Cette nuit là j’ai mal dormi chez Séverine. Il y avait un croix au dessus de son lit. Je sentais que quelque chose n’allait pas et je ne savais pas quoi. J’avais 10 ans probablement, peut être moins, mais quelque chose n’allait pas et je le sentais bien. Séverine était ma bonne copine, sa maman m’avait gardée pendant mes premières années, c’était un soleil qui riait beaucoup et j’étais souvent bluffée par sa propension à déguiser, travestir et en rire… au vu et au su des tous, et ça marchait à tous les coups. C’était ma grande soeur de la rue Pichard, 20 mètres au dessus de chez moi, miss la malice madame la loi. On s’était connues bébé, et avec ses un-an-de-plus elle m’avait appris lire, et à mal faire et ne pas tout dire à ma mère, sans aucun souci, aussi.
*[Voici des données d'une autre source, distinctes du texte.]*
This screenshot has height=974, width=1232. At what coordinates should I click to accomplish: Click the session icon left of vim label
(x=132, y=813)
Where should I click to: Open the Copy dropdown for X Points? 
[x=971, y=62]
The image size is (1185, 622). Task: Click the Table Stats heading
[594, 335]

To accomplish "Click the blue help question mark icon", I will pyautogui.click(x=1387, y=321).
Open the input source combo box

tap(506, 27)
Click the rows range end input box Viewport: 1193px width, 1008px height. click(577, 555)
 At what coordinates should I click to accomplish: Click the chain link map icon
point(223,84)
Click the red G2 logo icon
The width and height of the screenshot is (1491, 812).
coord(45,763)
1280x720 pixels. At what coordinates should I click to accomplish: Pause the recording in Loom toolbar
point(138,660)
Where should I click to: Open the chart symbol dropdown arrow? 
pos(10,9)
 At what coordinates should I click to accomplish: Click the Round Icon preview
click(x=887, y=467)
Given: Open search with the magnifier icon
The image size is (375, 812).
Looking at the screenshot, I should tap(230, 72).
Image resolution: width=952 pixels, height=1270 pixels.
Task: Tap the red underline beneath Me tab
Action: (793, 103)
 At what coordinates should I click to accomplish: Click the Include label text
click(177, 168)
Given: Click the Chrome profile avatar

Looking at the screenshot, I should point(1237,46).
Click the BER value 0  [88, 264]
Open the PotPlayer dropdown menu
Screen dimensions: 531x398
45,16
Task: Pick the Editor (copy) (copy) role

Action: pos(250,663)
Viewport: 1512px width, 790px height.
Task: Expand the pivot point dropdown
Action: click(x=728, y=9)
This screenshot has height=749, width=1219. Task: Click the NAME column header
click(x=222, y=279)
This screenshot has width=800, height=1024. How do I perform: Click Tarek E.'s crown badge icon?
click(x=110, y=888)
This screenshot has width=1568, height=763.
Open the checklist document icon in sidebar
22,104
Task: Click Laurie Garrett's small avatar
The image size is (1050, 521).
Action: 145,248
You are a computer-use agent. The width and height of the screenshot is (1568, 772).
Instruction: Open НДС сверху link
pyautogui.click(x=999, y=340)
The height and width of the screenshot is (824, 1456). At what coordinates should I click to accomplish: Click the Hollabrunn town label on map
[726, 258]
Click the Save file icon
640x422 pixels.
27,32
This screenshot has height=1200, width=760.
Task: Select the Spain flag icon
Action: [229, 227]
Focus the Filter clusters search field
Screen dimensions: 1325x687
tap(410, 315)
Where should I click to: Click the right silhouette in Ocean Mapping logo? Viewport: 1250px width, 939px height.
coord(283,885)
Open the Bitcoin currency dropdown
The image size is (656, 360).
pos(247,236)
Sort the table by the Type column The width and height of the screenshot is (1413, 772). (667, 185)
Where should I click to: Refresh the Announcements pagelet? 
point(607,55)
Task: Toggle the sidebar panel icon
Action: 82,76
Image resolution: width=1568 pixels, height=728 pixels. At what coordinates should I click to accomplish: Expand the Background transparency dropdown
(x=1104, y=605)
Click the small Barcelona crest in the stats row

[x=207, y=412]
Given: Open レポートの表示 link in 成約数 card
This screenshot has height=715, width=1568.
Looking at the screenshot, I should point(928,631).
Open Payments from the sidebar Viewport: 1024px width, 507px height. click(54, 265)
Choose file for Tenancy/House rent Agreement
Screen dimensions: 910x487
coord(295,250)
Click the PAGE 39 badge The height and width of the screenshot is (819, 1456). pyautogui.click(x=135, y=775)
C’était l’époque de Charlotte aux fraises, on martyrisait sa petite soeur Aurore, et Séverine connaissait tout un an avant moi, le CP, la 6e, les copines chelous, la vie quoi.
J’étais autant admirative de sa bonne humeur et ses bonnes ondes que fascinée par ce que je voyais en dessous, de semi-malhonnêteté avec les adultes et le monde qui l’entourait, qu’elle faisait tourner à son aise. Semi-jalouse de ses socquettes blanches pour aller à la messe du dimanche, moi qui n’en n’avais ni les attributs ni les contraintes, au fond.
Sa grand-mère tenait la boulangerie pâtisserie, mamie gâteau au pouvoir sucré du haut de la rue, et sur le chemin de la sempiternelle maternelle, moi j’étais troublée. Séverine m’a fait très tôt comprendre que rien n’était tout blanc ou tout noir, qu’il avait des réalités à déguiser, et en cela elle fut très jeune une experte. J’ai vu et su qu’il y avait du gris, des semis vérités et des vérités successives, des sous entendus, des choses à taire, qui font et défont le monde et me servent encore tant aujourd’hui. Elle fut mon instigatrice de l’autre coté des choses.
Toujours est il que cette nuit là fut difficile. La croix parlait d’autre chose que de foi, et m’empêchait d’être sereine, inexplicablement. Séverine n’est plus de ce monde, la première d’entre nous. En 2004, elle est partie. Et je le sais de sa chambre en mansarde aussi clair que ce soir, dans son lit d’enfant que je partageais avec elle. Cette nuit là j’ai su qu’il existait des comètes et qu’elle, brillerait très loin très vite.